*Excerpted passage*.
* * *
# The following codes download the sitemap json and save it to files. Then scrap the website one by one

## Model classes for the scrapper

In [16]:
class SiteData:
    def __init__(self):
        pass


class PageData:
    def __init__(self, url: str, content: str, text: str, images: list):
        self.url = url
        self.content = content
        self.text = text
        self.images = images

    def __str__(self):
        return self.url

    __repr__ = __str__

## Save sitemap xml to json file

In [17]:
import json
import requests
from bs4 import BeautifulSoup, SoupStrainer
from datetime import datetime

content_strainer = SoupStrainer(id="content-main")
def save_site_map_json():
    print('Save site map started...')
    sitemap_index = requests.get("https://www.uni-bamberg.de/sitemap.xml")
    sitemap_strainer = SoupStrainer("sitemap")
    sitemap_link_strainer = SoupStrainer("url")
    sitemap_soup = BeautifulSoup(
        markup=sitemap_index.content, parse_only=sitemap_strainer, features="xml"
    )
    # Die einzelnen Sitemaps und deren letztes Änderungsdatum aus der globalen Sitemap auslesen und als Liste ausgeben
    sitemap_links = list(
        map(
            lambda n: {
                "link": n.loc.text,
                "lastmod": datetime.fromisoformat(n.lastmod.text),
            },
            sitemap_soup.contents,
        )
    )
    site_links = list()
    # Durch die einzelnen Sitemaps durchgehen
    for sitemap_link in sitemap_links:
        sitemap_content = BeautifulSoup(
            markup=requests.get(sitemap_link.get("link")).content,
            parse_only=sitemap_link_strainer,
            features="xml",
        )
        # Die Seiten aus der aktuellen Sitemap auslesen und mit dem Zeitpunkt der letzten Änderung ablegen
        site_links.extend(
            list(
                map(
                    lambda n: {
                        "link": n.loc.text,
                        "lastmod": datetime.fromisoformat(n.lastmod.text),
                    },
                    sitemap_content.contents,
                )
            )
        )
    # Die ausgelesenen Links als JSON abspeicher, damit man nicht jedes Mal die Sitemaps erneut abrufen muss (kann manchmal dauern, da die z.T. wohl erst bei Zugriff ereugt werden)
    f = open("sitemap.json", "w")
    json.dump(site_links, fp=f, default=str)
    f.close()
    print('Site map saved.')


## Load site map from the json file

In [18]:
def load_site_map_json() -> list:
    print("Load site map started...")
    with open(file="sitemap.json", mode="r") as f:
        sitemaps = json.load(f)
    print("Site map loaded.")
    return sitemaps


## Load a site from a given url

In [19]:
def load_site(url: str) -> PageData:
    print(f"Load site started for: {url.get('link')}")
    temp = requests.get(url.get("link")).content
    soup = BeautifulSoup(
        markup=temp,
        parse_only=content_strainer,
        features="lxml",
    )
* * *
*Supplied data*.
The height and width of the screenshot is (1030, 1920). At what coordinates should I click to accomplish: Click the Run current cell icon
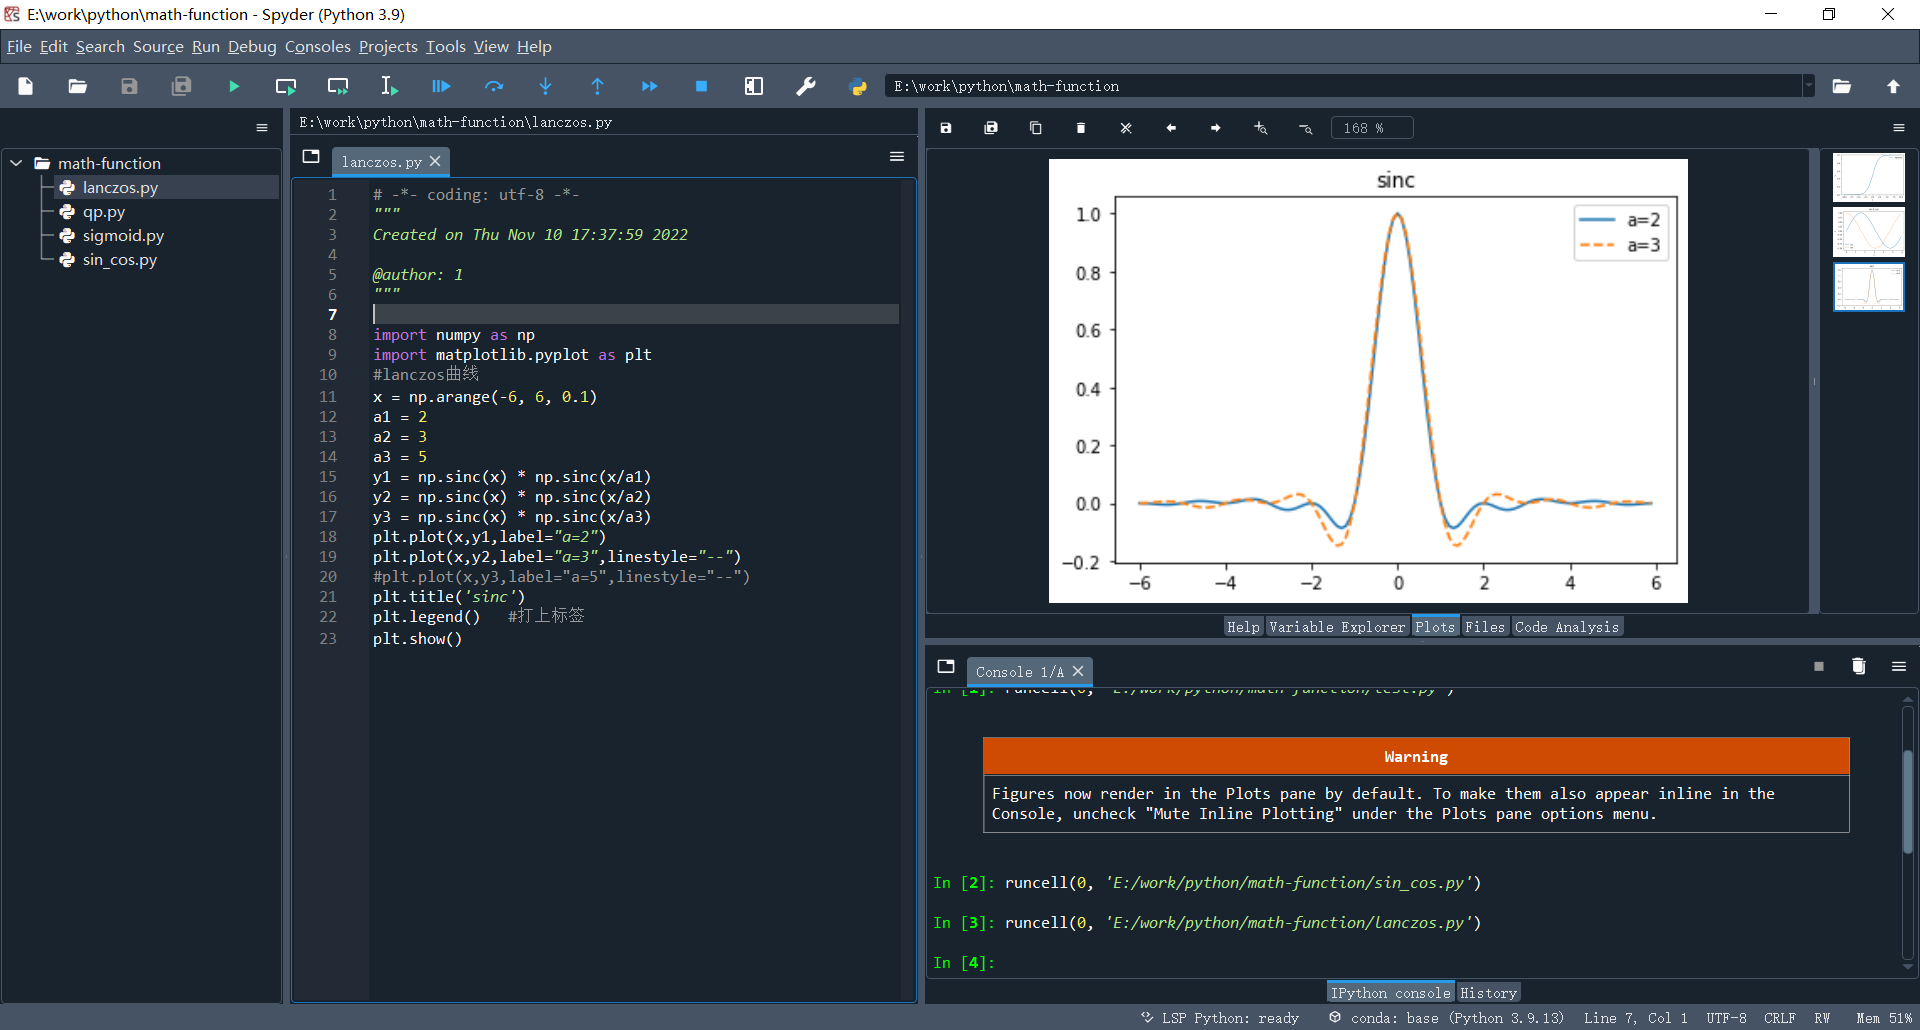pos(285,87)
* * *
*Written request*.
Continue the uni-bamberg.de sitemap scraper notebook from its last line, starting with the rest of the `load_site` function.

*Response to the task*.
    try:
        images = list(
            map(
                lambda n: {
                    "src": n.get("src"),
                    "title": n.get("title"),
                    "alt": n.get("alt"),
                },
                soup.findAll("img"),
            )
        )
    except:
        images = list()
    data = PageData(
        url["link"], str(soup.prettify()), soup.get_text(" ", strip=True), images
    )
    print("Site loaded.")
    return data


## Main code to run the scrapper

In [20]:
import time
import pymongo
from multiprocessing import Pool

st = time.time()
pool = Pool()


site_map = load_site_map_json()
if len(site_map) == 0:
    save_site_map_json()
    site_map = load_site_map_json()

# Initiate mongo db

mongo_client = pymongo.MongoClient()

mongo_database = mongo_client["rag"]
mongo_pages = mongo_database["pages"]


timestamp = datetime.now().replace(microsecond=0).isoformat()

timestamp = datetime.now().replace(microsecond=0).isoformat()
for page in pool.imap(load_site, site_map, 100):
    print(page.url)
    mongo_pages.update_one(
        filter={"_id": page.url},
        update={
            "$set": {
                "_id": page.url,
                "last_update": timestamp,
                "content": page.content,
                "text": page.text,
                "images": page.images,
            }
        },
        upsert=True,
    )
    print(f"Content is : {page.content}")
end = time.time()
print((end - st))
pool.close()

Load site started for: https://www.uni-bamberg.de/abt-studium/aufgaben/pruefungs-studienordnungen/bachelorstudiengaenge/geschichte/Load site started for: https://www.uni-bamberg.de/slavling/kontaktnavigation/kontakt/Load site started for: https://www.uni-bamberg.de/impressum/Load site started for: https://www.uni-bamberg.de/universitaet/zahlen-und-fakten/jahresberichte/Load site started for: https://www.uni-bamberg.de/ev-syst/Load site started for: https://www.uni-bamberg.de/teilbibliothek5/Load site started for: https://www.uni-bamberg.de/klinpsych/kontaktnavigation/kontakt/Load site started for: https://www.uni-bamberg.de/anglistik-amerikanistik/studium/anerkennung-von-im-ausland-erbrachten-leistungen/Load site started for: https://www.uni-bamberg.de/entwicklungspsychologie/studium/themen-fuer-abschlussarbeiten-bachelormasterdiplom/Load site started for: https://www.uni-bamberg.de/romling/doktoranden/Load site started for: https://www.uni-bamberg.de/auslandsstudium/ich-moechte-ins-au

ConnectionError: None: Max retries exceeded with url: /abt-studium/aufgaben/pruefungs-studienordnungen/diplom-studiengaenge/soziologie/ (Caused by None)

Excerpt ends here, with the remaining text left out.